* _Work to complete_
Output the lines between the one containing "Collapse the side panel with chevron" and the one containing "Action: [x=337, y=262]", inclusive, as a JSON list of strings with one string per line and blank lines left out.

Item coordinate data
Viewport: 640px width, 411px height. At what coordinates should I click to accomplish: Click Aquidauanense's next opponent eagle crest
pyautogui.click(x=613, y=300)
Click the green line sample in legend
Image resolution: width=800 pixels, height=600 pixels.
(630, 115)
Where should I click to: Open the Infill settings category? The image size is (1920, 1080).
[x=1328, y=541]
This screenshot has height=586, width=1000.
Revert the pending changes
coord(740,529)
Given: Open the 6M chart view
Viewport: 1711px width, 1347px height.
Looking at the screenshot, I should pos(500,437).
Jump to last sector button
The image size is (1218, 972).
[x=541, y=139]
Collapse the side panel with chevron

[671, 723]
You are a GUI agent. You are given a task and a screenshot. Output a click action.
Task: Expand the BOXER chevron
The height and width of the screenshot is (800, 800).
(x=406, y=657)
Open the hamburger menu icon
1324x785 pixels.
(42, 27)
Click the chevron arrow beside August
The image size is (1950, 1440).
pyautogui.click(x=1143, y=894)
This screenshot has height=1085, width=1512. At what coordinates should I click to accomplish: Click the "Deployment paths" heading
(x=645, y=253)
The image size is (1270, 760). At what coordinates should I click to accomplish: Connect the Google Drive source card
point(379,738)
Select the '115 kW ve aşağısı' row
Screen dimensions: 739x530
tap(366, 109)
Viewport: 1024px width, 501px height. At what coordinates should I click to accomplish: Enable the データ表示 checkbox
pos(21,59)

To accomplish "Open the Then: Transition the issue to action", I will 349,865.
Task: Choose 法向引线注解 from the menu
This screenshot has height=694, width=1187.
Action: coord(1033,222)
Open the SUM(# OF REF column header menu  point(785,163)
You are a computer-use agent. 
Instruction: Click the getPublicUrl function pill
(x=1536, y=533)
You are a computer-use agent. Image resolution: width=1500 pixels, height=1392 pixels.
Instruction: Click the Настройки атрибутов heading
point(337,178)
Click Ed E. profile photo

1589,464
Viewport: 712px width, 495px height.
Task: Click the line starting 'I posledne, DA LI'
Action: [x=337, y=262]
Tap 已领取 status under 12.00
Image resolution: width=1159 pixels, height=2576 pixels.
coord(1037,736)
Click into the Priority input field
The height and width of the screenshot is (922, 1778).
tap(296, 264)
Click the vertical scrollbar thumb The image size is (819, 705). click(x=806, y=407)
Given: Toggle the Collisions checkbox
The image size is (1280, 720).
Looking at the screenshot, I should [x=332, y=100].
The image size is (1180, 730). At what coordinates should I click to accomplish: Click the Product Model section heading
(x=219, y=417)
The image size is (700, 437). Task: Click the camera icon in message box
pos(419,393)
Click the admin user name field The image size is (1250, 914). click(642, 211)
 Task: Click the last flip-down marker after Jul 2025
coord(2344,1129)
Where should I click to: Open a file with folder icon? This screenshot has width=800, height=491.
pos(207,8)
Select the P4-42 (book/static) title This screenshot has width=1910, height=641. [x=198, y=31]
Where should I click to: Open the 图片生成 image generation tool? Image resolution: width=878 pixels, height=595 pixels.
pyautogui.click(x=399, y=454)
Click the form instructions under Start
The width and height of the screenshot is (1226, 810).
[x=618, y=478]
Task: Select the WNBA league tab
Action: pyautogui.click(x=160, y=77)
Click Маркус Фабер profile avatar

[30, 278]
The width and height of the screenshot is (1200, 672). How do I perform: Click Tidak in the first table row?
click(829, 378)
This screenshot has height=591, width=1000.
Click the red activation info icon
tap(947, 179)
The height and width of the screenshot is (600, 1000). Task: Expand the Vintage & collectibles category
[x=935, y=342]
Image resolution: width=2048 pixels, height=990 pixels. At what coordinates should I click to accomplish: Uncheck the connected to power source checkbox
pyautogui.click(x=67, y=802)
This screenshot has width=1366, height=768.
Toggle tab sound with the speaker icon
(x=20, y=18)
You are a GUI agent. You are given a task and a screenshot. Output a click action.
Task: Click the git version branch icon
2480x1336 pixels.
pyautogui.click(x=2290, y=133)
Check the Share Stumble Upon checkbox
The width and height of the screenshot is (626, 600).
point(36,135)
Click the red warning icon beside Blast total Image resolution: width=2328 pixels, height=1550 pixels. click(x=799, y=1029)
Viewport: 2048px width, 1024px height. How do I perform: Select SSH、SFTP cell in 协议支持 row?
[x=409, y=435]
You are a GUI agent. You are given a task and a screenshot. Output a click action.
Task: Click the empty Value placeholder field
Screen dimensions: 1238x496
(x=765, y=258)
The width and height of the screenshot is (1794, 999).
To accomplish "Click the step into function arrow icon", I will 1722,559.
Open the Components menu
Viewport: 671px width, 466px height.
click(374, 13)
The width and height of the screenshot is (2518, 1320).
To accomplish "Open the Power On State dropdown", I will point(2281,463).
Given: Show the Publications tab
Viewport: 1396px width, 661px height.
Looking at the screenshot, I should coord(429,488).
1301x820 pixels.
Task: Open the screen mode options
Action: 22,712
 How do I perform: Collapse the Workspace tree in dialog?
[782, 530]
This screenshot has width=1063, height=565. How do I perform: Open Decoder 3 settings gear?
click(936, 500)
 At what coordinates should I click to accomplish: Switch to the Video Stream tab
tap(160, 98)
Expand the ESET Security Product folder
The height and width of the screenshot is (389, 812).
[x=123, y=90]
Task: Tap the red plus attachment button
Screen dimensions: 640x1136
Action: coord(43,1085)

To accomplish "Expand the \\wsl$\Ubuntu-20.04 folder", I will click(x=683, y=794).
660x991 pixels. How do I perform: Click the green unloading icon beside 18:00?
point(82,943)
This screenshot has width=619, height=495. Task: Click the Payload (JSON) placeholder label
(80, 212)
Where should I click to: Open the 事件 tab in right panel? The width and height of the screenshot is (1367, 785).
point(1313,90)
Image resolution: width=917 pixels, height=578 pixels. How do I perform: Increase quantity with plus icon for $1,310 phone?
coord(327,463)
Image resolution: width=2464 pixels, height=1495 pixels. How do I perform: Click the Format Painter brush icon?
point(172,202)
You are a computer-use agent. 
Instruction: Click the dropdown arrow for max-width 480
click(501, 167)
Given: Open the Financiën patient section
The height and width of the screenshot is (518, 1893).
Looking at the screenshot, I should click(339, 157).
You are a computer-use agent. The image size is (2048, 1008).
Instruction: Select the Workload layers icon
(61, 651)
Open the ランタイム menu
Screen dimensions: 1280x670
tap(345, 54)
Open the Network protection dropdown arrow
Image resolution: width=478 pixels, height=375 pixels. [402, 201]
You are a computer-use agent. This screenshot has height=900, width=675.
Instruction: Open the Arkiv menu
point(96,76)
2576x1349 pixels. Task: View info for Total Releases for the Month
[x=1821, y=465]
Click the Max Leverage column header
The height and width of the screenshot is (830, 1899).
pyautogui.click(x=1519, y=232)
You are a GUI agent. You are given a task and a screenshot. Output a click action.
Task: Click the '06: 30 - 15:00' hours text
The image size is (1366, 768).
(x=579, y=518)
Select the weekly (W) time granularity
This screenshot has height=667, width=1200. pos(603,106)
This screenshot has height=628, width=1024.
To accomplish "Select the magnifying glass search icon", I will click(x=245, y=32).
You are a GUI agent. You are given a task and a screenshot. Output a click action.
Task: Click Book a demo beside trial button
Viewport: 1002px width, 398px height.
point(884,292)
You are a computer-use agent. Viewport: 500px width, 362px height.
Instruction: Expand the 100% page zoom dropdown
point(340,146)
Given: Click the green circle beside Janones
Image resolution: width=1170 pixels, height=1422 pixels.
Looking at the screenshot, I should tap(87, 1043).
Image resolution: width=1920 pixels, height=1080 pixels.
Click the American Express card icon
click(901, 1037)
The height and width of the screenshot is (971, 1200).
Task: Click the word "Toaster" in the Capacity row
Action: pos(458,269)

* _Written solution_
[
  "Collapse the side panel with chevron",
  "[671, 723]",
  "You are a GUI agent. You are given a task and a screenshot. Output a click action.",
  "Task: Expand the BOXER chevron",
  "The height and width of the screenshot is (800, 800).",
  "(x=406, y=657)",
  "Open the hamburger menu icon",
  "1324x785 pixels.",
  "(42, 27)",
  "Click the chevron arrow beside August",
  "The image size is (1950, 1440).",
  "pyautogui.click(x=1143, y=894)",
  "This screenshot has height=1085, width=1512. At what coordinates should I click to accomplish: Click the \"Deployment paths\" heading",
  "(x=645, y=253)",
  "The image size is (1270, 760). At what coordinates should I click to accomplish: Connect the Google Drive source card",
  "point(379,738)",
  "Select the '115 kW ve aşağısı' row",
  "Screen dimensions: 739x530",
  "tap(366, 109)",
  "Viewport: 1024px width, 501px height. At what coordinates should I click to accomplish: Enable the データ表示 checkbox",
  "pos(21,59)",
  "To accomplish \"Open the Then: Transition the issue to action\", I will 349,865.",
  "Task: Choose 法向引线注解 from the menu",
  "This screenshot has height=694, width=1187.",
  "Action: coord(1033,222)",
  "Open the SUM(# OF REF column header menu  point(785,163)",
  "You are a computer-use agent. ",
  "Instruction: Click the getPublicUrl function pill",
  "(x=1536, y=533)",
  "You are a computer-use agent. Image resolution: width=1500 pixels, height=1392 pixels.",
  "Instruction: Click the Настройки атрибутов heading",
  "point(337,178)",
  "Click Ed E. profile photo",
  "1589,464",
  "Viewport: 712px width, 495px height.",
  "Task: Click the line starting 'I posledne, DA LI'",
  "Action: [x=337, y=262]"
]